Omegesic dan Piroxicam


Di telapak tanganku tergeletak dua bungkus obat, satu berwarna hijau, satu lagi perak. Keduanya tampak biasa saja, tapi entah mengapa terasa seperti simbol kecil dari pertarungan panjang antara tubuh dan waktu. Aku menatapnya lama, hidup yang dulu kujalani dengan penuh semangat kini sering berhenti sejenak di apotek, di ruang tunggu dokter, atau di genggaman tangan yang menggigil memegang resep.

Aku tertawa kecil mengingat masa yang penuh kesombongan, ketika tubuhku seolah tidak kenal lelah. Aku bisa berlari tanpa henti, bekerja sampai larut malam, bahkan makan sembarangan tanpa peduli. Kini, setiap kali tubuh protes, aku baru sadar bahwa kesehatan bukan hadiah, melainkan pinjaman yang harus dijaga dengan penuh hormat. Dua bungkus obat ini adalah pengingat, bahwa bahkan hal paling sederhana seperti bernapas tanpa rasa nyeri adalah anugerah yang luar biasa.

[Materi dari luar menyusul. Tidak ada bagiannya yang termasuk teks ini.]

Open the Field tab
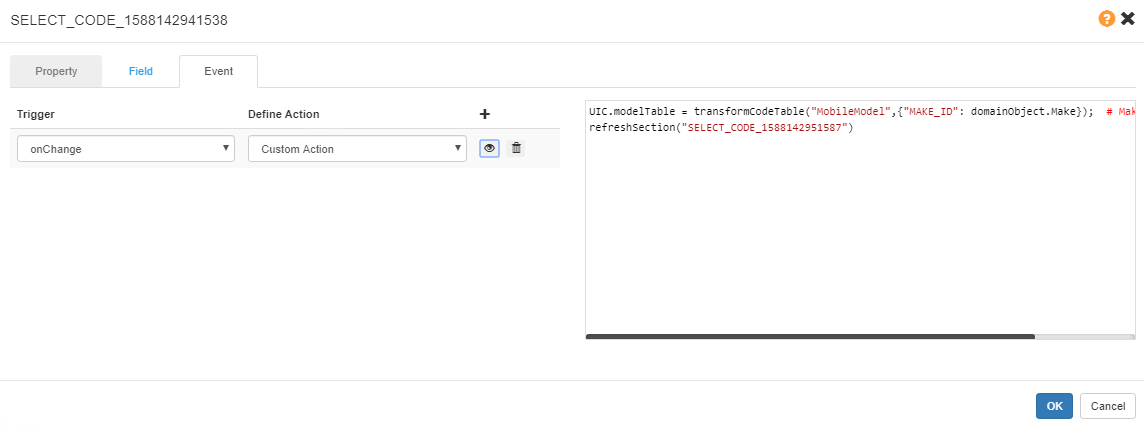The height and width of the screenshot is (428, 1144). click(x=140, y=72)
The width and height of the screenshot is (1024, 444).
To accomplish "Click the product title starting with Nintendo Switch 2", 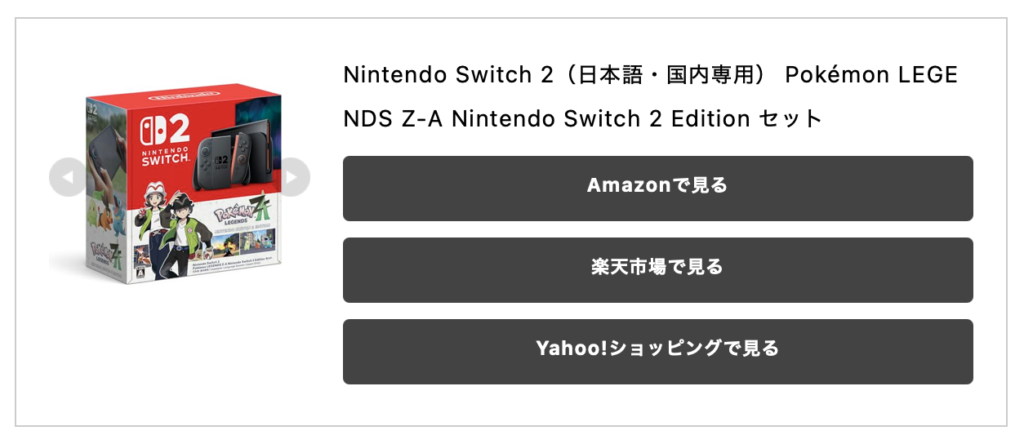I will [x=650, y=76].
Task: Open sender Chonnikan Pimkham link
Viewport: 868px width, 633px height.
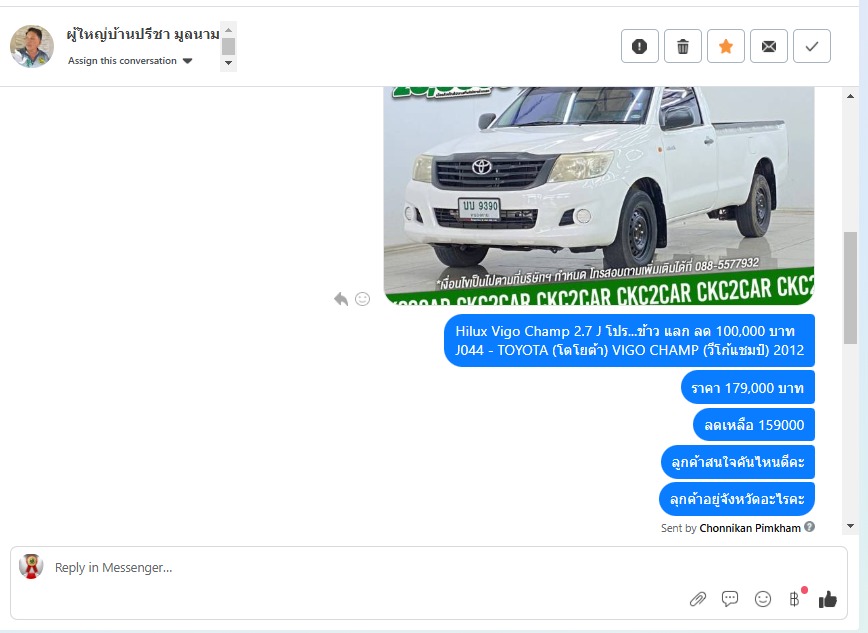Action: [750, 527]
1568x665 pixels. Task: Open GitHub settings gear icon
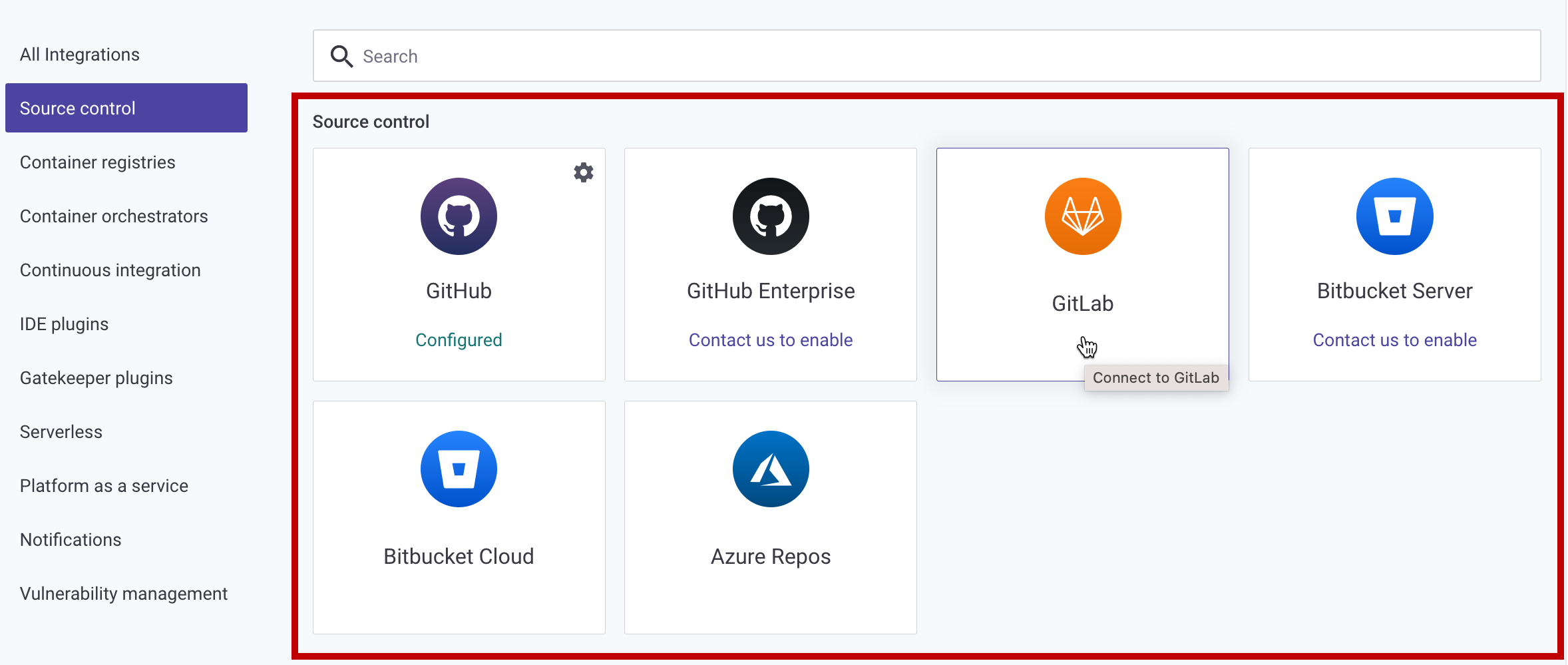pos(584,172)
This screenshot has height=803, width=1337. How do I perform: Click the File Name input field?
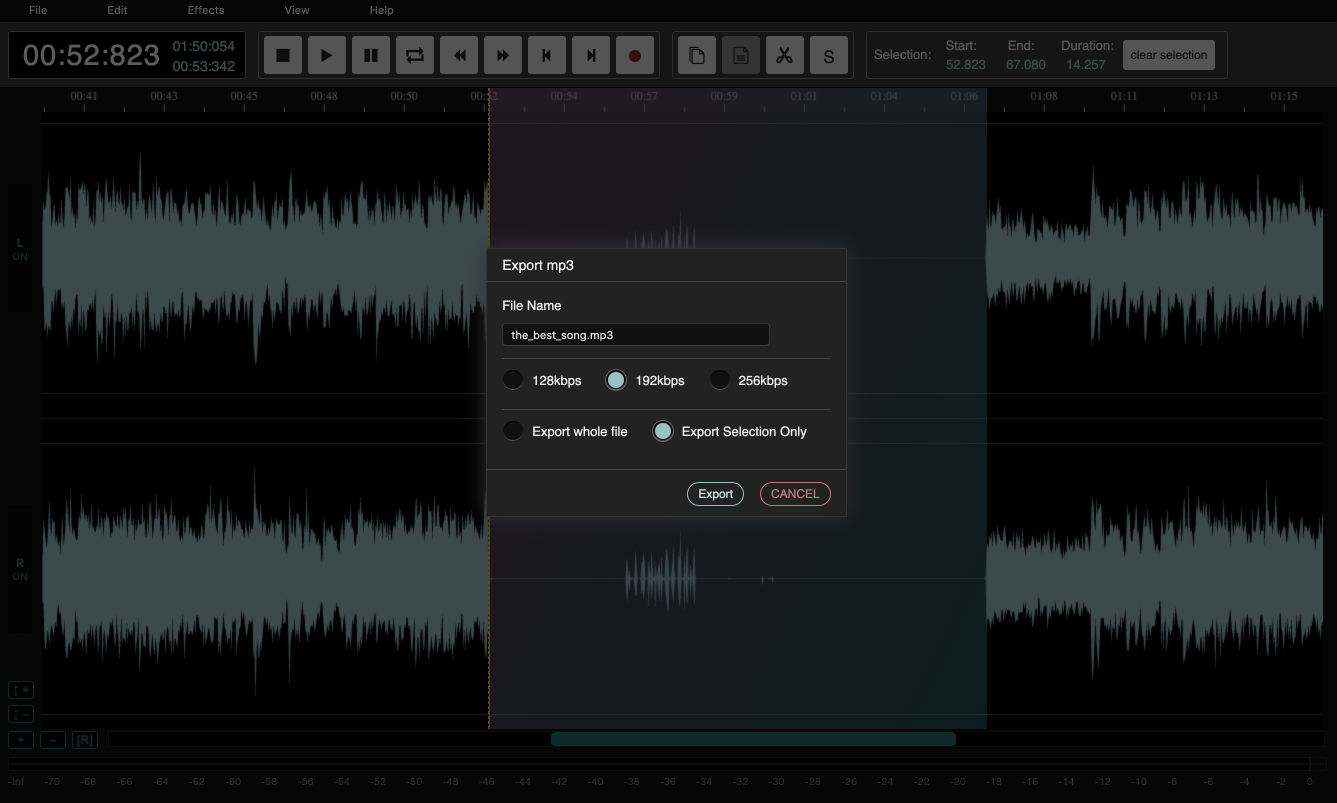pyautogui.click(x=636, y=335)
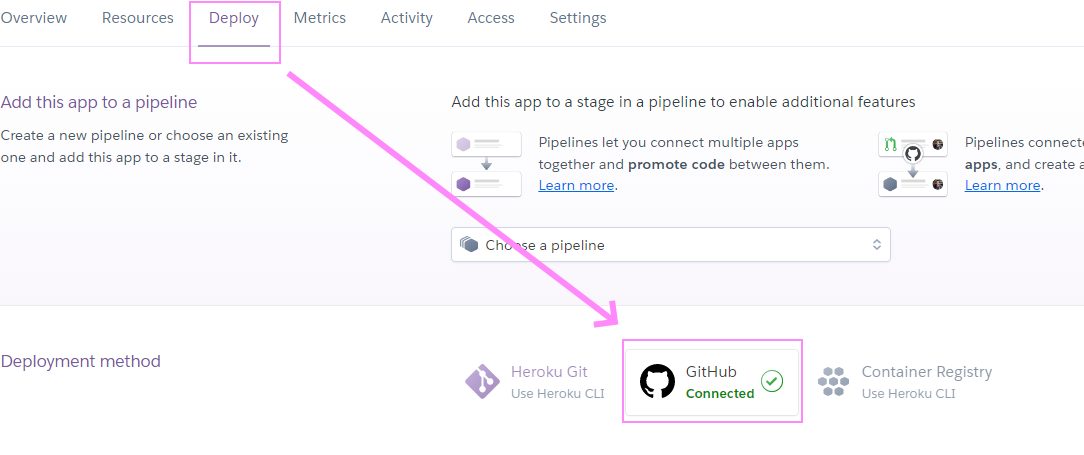Click the right-side Learn more link

[1002, 185]
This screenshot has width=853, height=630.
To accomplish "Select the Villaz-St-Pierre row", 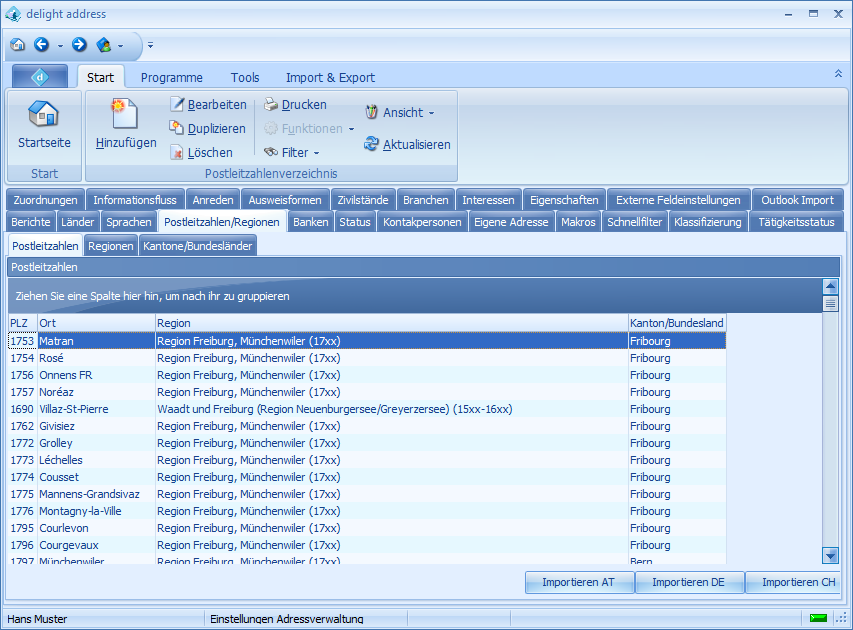I will click(74, 409).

Aku menatap obat itu sekali lagi sebelum menelannya dengan air putih. Ada rasa getir yang tertinggal di lidah, tapi ada juga rasa syukur yang perlahan tumbuh di dada. Mungkin inilah caranya hidup mengajarkan kelembutan, bukan dengan hadiah, tapi dengan rasa sakit yang membuat kita lebih peka terhadap arti pulih. Dan pagi ini, ketika aku meneguk air terakhir dari gelas, aku tahu bahwa setiap pil yang kutelan bukan sekadar penyembuh, melainkan pengingat untuk terus bersyukur atas detak jantung yang masih setia bekerja.